▸ What the task asks
Rewrite the part of the entries that opens with the line containing "Screen dimensions: 563x586" and closes with the line containing "tap(66, 174)" as a numbered list, skipping blank lines and leaving out the pictures.

▸ Data supplied
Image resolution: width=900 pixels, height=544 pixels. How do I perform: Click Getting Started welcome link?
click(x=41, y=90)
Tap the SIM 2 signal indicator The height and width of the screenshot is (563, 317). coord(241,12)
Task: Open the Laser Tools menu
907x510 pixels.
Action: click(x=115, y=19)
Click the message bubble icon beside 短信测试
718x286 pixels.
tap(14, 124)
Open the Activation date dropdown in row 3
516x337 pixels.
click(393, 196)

==

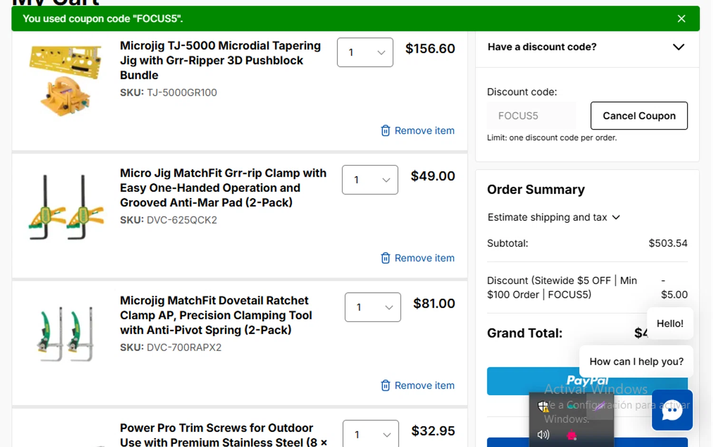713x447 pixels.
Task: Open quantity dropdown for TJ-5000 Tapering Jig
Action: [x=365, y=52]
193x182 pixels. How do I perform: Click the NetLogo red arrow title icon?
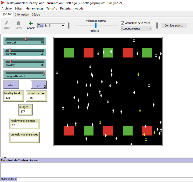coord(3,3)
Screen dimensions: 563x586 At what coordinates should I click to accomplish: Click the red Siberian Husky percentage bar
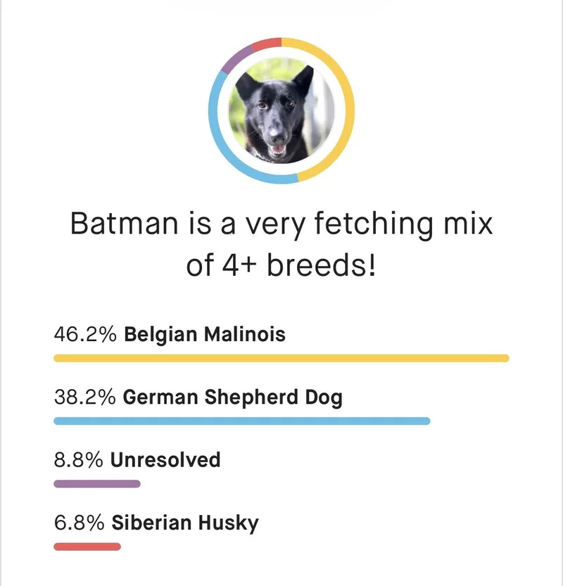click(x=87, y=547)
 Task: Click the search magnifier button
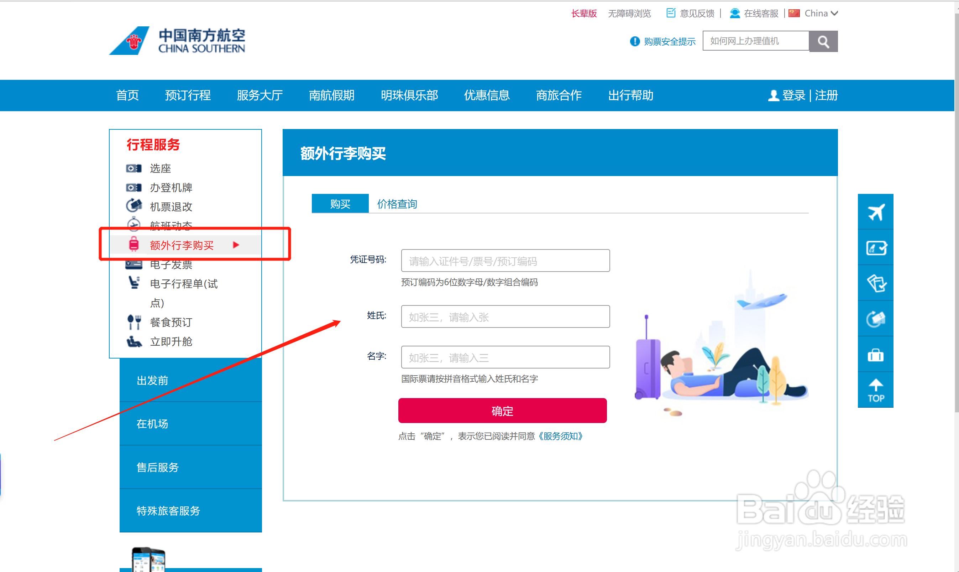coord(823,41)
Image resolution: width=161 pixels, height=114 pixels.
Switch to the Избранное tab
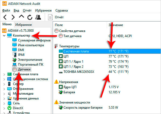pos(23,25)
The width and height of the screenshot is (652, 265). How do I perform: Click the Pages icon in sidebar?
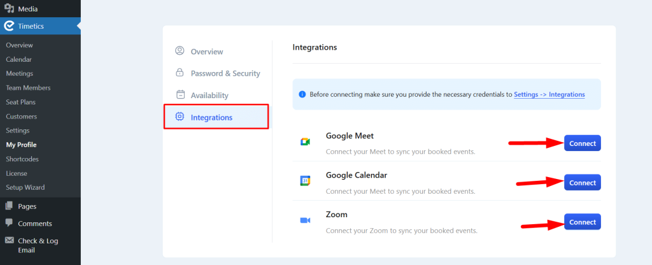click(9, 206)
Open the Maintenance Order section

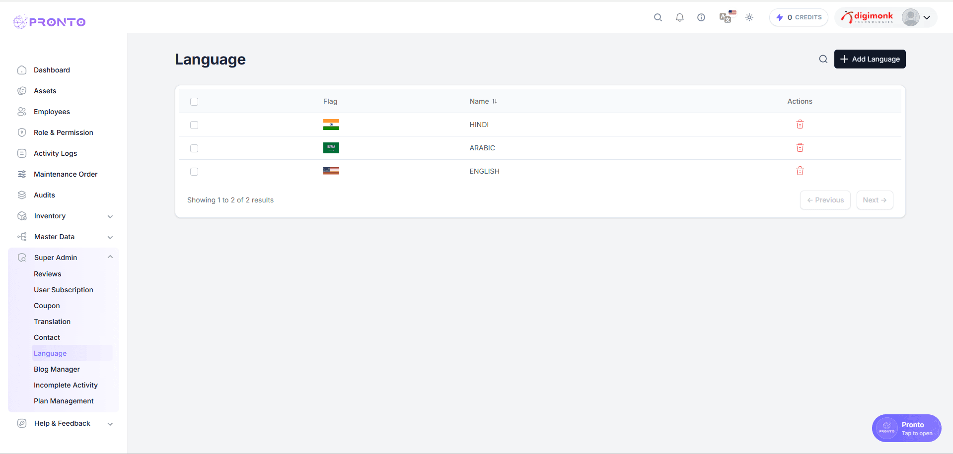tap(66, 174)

▸ Solution for this problem
1. Screen dimensions: 563x586 At what coordinates should I click to accomplish: Click the red Siberian Husky percentage bar
2. click(x=87, y=547)
3.  Task: Click the search magnifier button
4. coord(823,41)
5. Image resolution: width=161 pixels, height=114 pixels.
6. Switch to the Избранное tab
7. pos(23,25)
8. The width and height of the screenshot is (652, 265). How do I perform: Click the Pages icon in sidebar?
9. click(9, 206)
10. Open the Maintenance Order section
11. tap(66, 174)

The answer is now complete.